Pears, Now With an Extra Helping of Pesticides, Join the Dirty Dozen™

Pesticides on conventionally grown pears have increased dramatically in recent years, according to the latest tests by the U.S. Department of Agriculture. The sharp rise has vaulted the fruit back on EWG’s Dirty Dozen™ list of fruits and vegetables most contaminated with pesticide residues. Pears now rank sixth on the list, up from 22nd previously.

In 2015, USDA’s tests of 668 samples of non-organic pears found:

  • The amount of pesticide residues on pears more than doubled since 2010, from 0.6 parts per million to 1.3 parts per million.
  • More than half of the pears tested had residues of five or more pesticides, compared to just 3 percent in 2010.
  • Overall, more than 20 pesticides were found on pear samples, up from nine pesticides in 2010.

The new pesticides detected on pears include fungicides, applied to control fungus and mold, as well as insecticides. This is troubling because there is very little research on the health effects of ingesting multiple pesticides.

= Problem to solve =
Echo the passage of the article on pesticides in pears starting at "Pesticides on conventionally" and ending at "percent in 2010.".

Collected data:
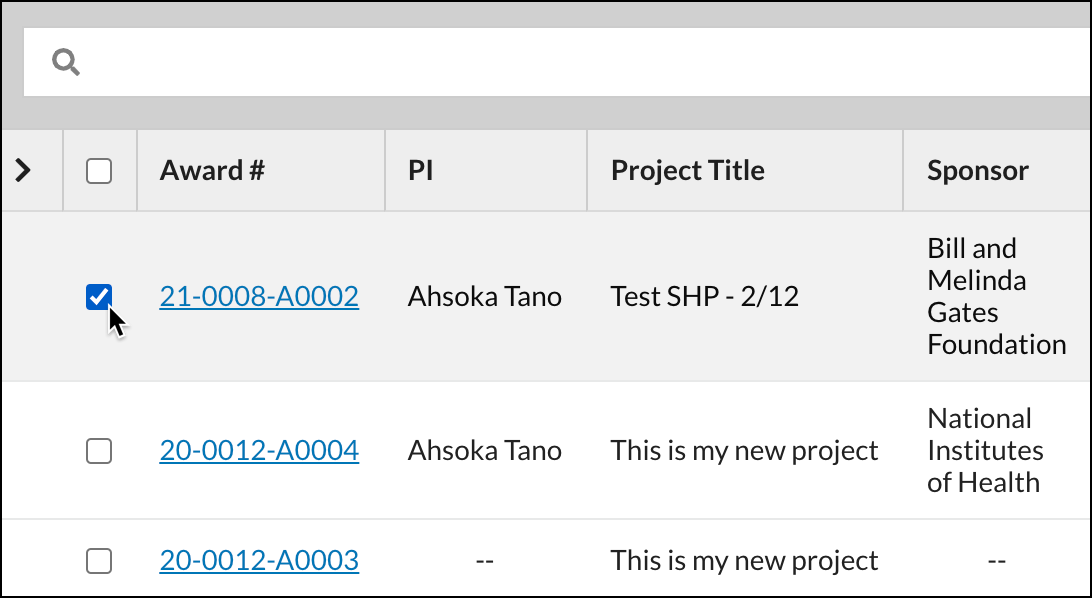Click the dashes in the PI column

pyautogui.click(x=484, y=560)
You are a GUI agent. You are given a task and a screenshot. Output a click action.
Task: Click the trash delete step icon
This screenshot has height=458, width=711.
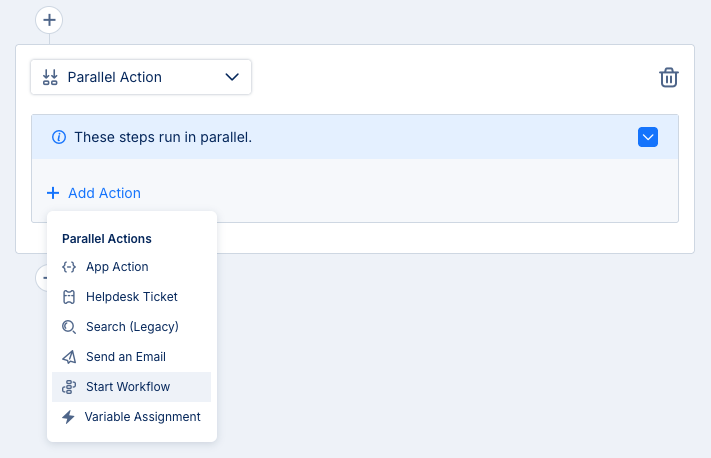pos(669,77)
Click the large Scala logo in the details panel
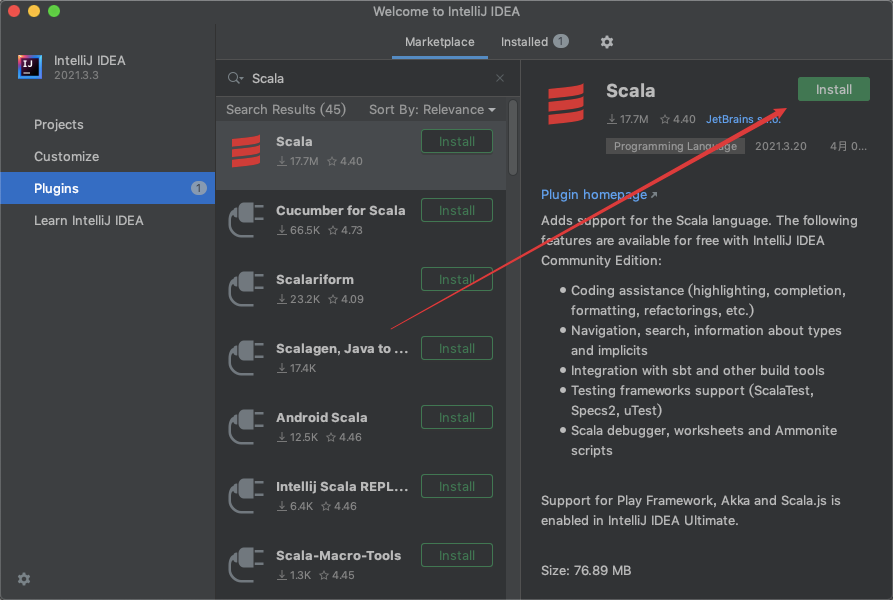The height and width of the screenshot is (600, 893). point(566,105)
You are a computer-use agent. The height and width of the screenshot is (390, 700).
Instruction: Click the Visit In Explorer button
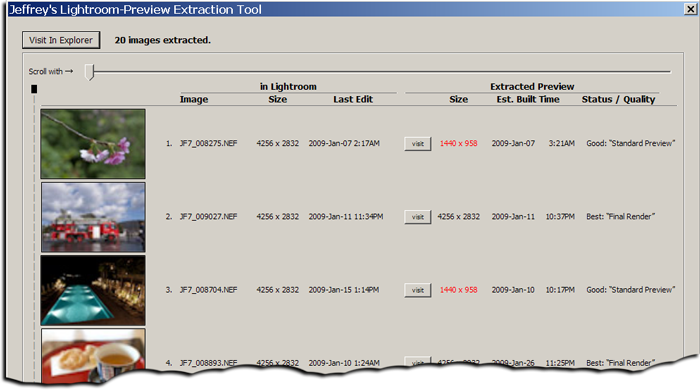pyautogui.click(x=61, y=40)
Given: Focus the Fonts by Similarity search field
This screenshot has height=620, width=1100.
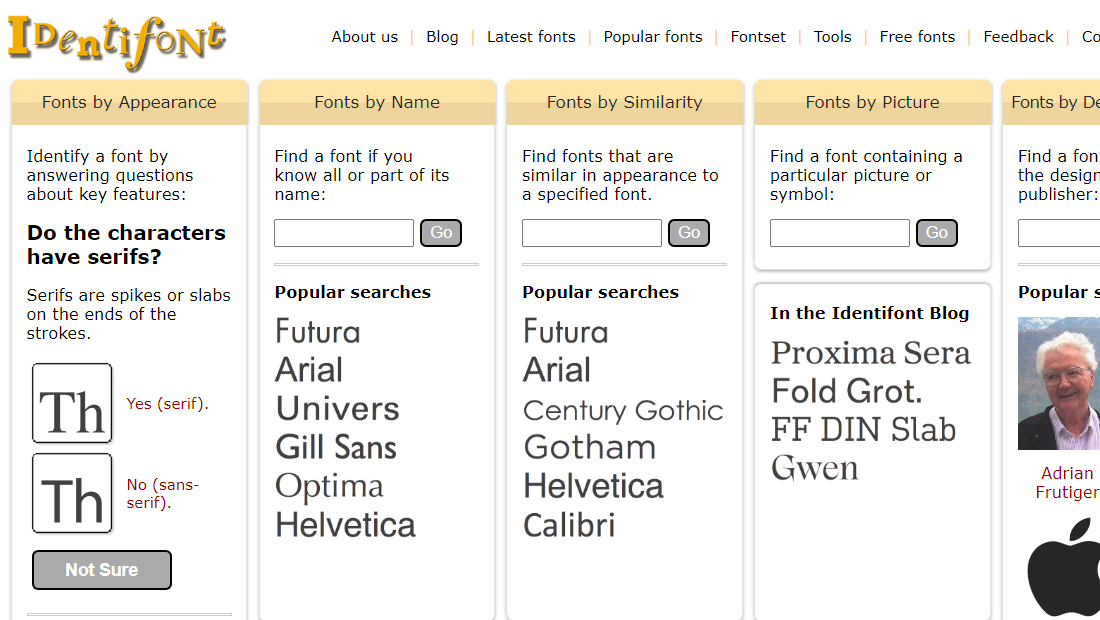Looking at the screenshot, I should pos(591,233).
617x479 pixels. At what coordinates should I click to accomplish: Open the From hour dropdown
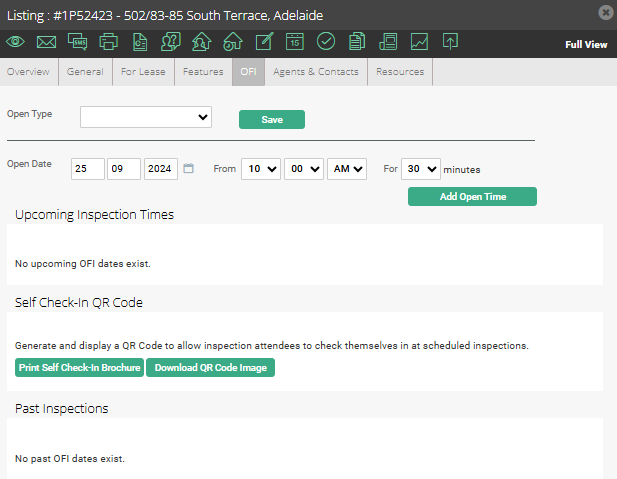pyautogui.click(x=259, y=169)
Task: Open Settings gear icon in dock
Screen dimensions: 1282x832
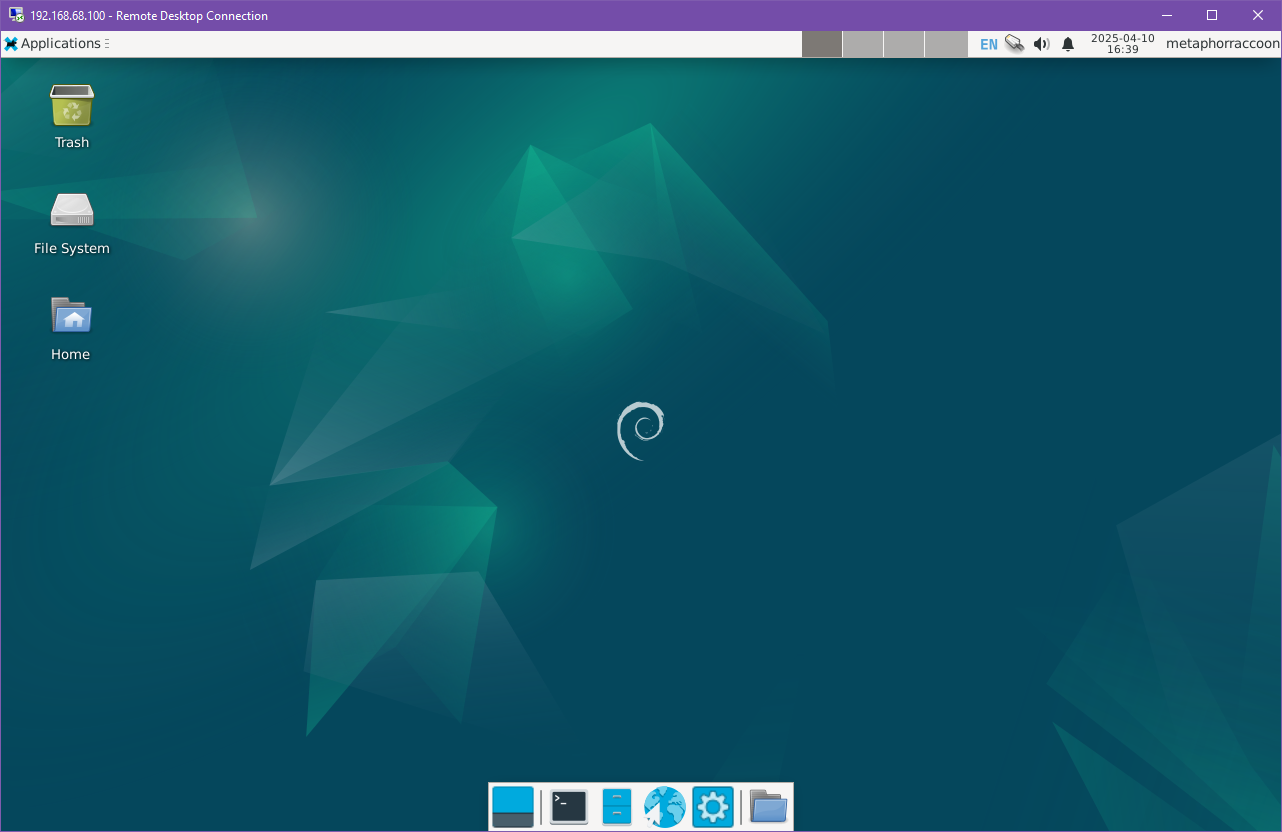Action: [713, 807]
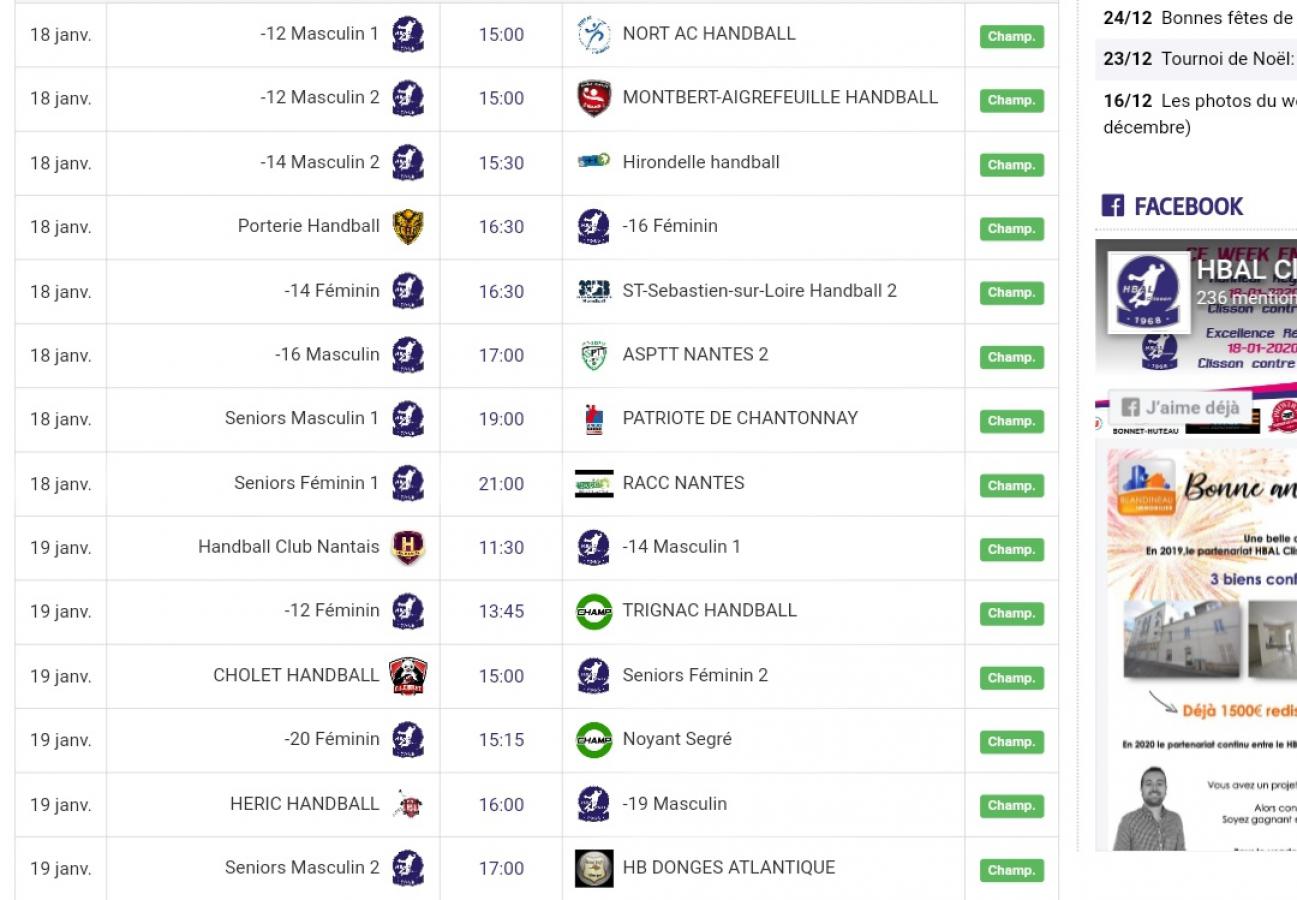Click the Handball Club Nantais logo

point(407,548)
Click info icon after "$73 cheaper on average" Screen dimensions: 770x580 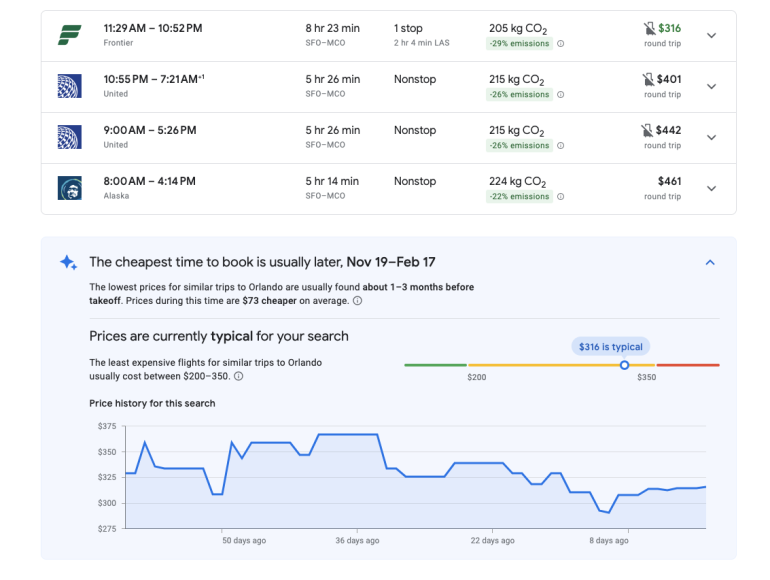pyautogui.click(x=358, y=301)

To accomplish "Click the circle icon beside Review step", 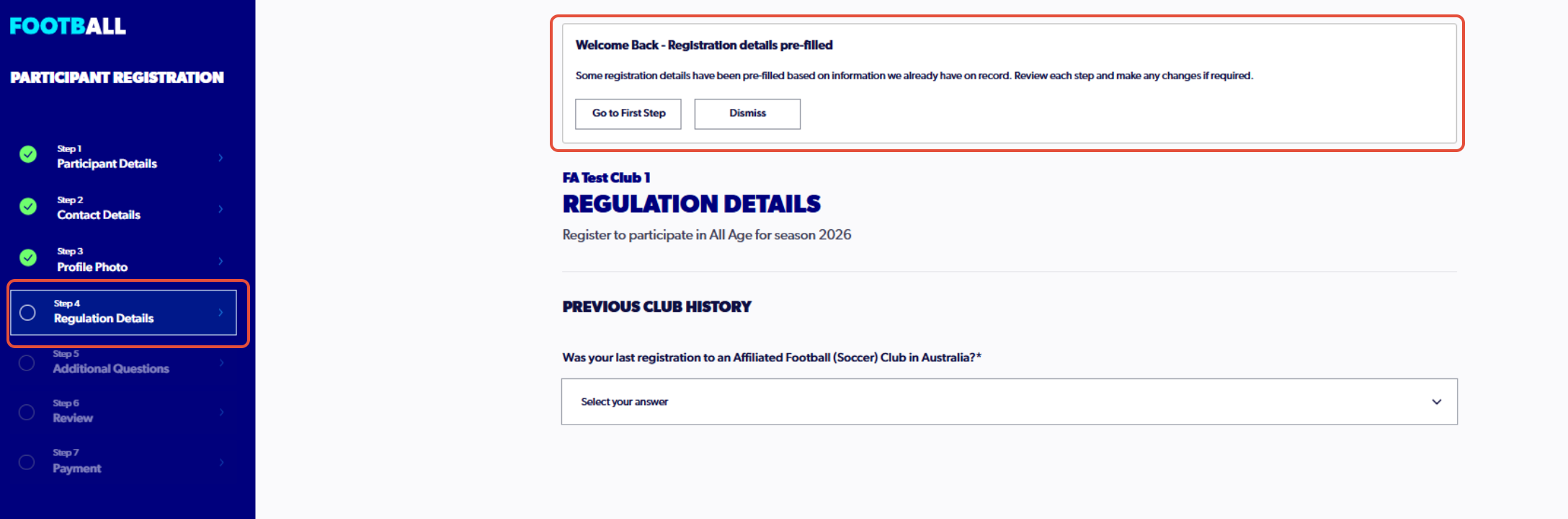I will pyautogui.click(x=27, y=412).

= Result of the task =
Pesticides on conventionally grown pears have increased dramatically in recent years, according to the latest tests by the U.S. Department of Agriculture. The sharp rise has vaulted the fruit back on EWG’s Dirty Dozen™ list of fruits and vegetables most contaminated with pesticide residues. Pears now rank sixth on the list, up from 22nd previously.

In 2015, USDA’s tests of 668 samples of non-organic pears found:

  • The amount of pesticide residues on pears more than doubled since 2010, from 0.6 parts per million to 1.3 parts per million.
  • More than half of the pears tested had residues of five or more pesticides, compared to just 3 percent in 2010.